According to a first aspect of the present invention, a mast that is movable in the front-rear direction of a vehicle body, drive wheels and auxiliary wheels for stabilizing the attitude of the vehicle body are provided at lower portions on both sides of the vehicle body frame. In a reach type forklift equipped with the drive wheel and the auxiliary wheel, the suspension is independently suspended, and the displacement when the mast is moved in the rearward direction is converted into a pressing drive force of the auxiliary wheel in the ground contact direction to perform a pressing drive. The gist is to have a pressing means for According to this configuration, when the mast moves to the rear of the vehicle body, the displacement thereof is converted into the pressing driving force, and the auxiliary wheels are pressed and driven in the ground contact direction.

The invention according to claim 2 is characterized in that the pressing means has means for releasing the pressing drive of the auxiliary wheel in the ground contact direction when the mast moves in the front direction. To do. According to this structure, when the mast moves in the front direction, the pressing drive of the auxiliary wheel in the ground contact direction is released.

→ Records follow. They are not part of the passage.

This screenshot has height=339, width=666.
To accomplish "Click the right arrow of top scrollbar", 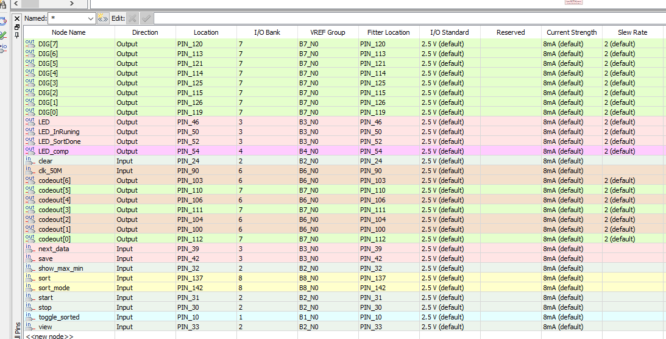I will coord(72,4).
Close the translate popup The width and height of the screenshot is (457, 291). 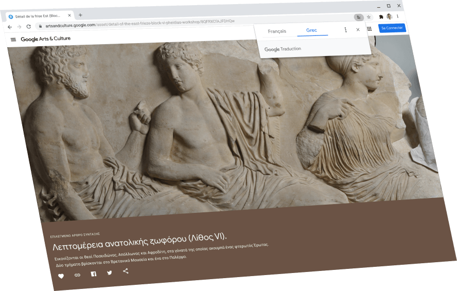click(x=358, y=30)
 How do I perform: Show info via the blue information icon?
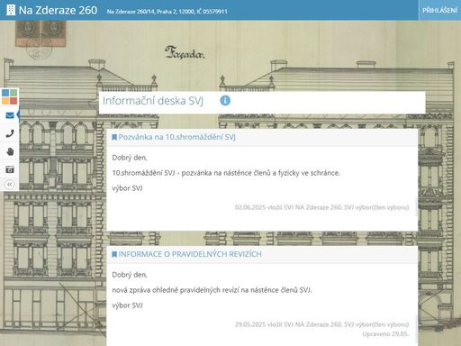click(225, 101)
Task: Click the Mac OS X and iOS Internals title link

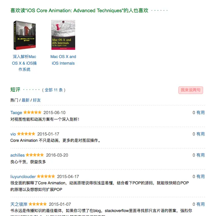Action: pyautogui.click(x=63, y=60)
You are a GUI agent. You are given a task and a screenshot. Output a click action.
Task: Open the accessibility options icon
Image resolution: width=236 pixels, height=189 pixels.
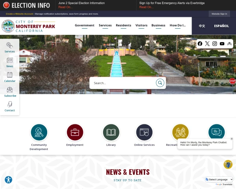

A third aspect of the invention is characterized in that the pressing means has an elastic member that resists the pressing of the auxiliary wheel in the anti-grounding direction. When the auxiliary wheel is pressed in the anti-grounding direction, the elastic member resists the pressing force.

According to a fourth aspect of the present invention, the pressing means is provided on the vehicle body such that the moving member is movable in conjunction with the mast and the auxiliary wheel is movable within a certain range between the ground contact direction and the anti-ground contact direction. And a conversion drive mechanism that converts the displacement of the moving member into a driving force of the supporting member that pushes the auxiliary wheel toward the ground when the mast moves in the rearward direction and drives the conversion driving mechanism. What is being done is the summary. According to this configuration, when the mast moves in the front direction, the moving member moves in conjunction with the mast, and the displacement is converted into a driving force that presses the auxiliary wheel in the ground contact direction to drive the support member. .

The invention according to claim 5 is characterized in that the pressing means has means for varying the pressing drive force of the auxiliary wheel in the ground contact direction according to the amount of displacement of the mast. Is. According to this configuration, the pressing driving force of the auxiliary wheel in the ground contact direction changes according to the displacement amount of the mast.

[0018]

BEST MODE FOR CARRYING OUT THE INVENTION Embodiments of the present invention will be described below with reference to the drawings. FIG. 1 shows a three-wheel reach type forklift 1, which has a reach leg 3 extending forward from the lower side of a vehicle body 2 and a mast 4 moving back and forth along the reach leg 3. Further, a drive tire 5 as a drive wheel and a caster 6 as an auxiliary wheel are provided in the lower rear part of the vehicle body 2 so as to face each other, and a pair of driven tires 7 are provided in the lower front part so as to face each other.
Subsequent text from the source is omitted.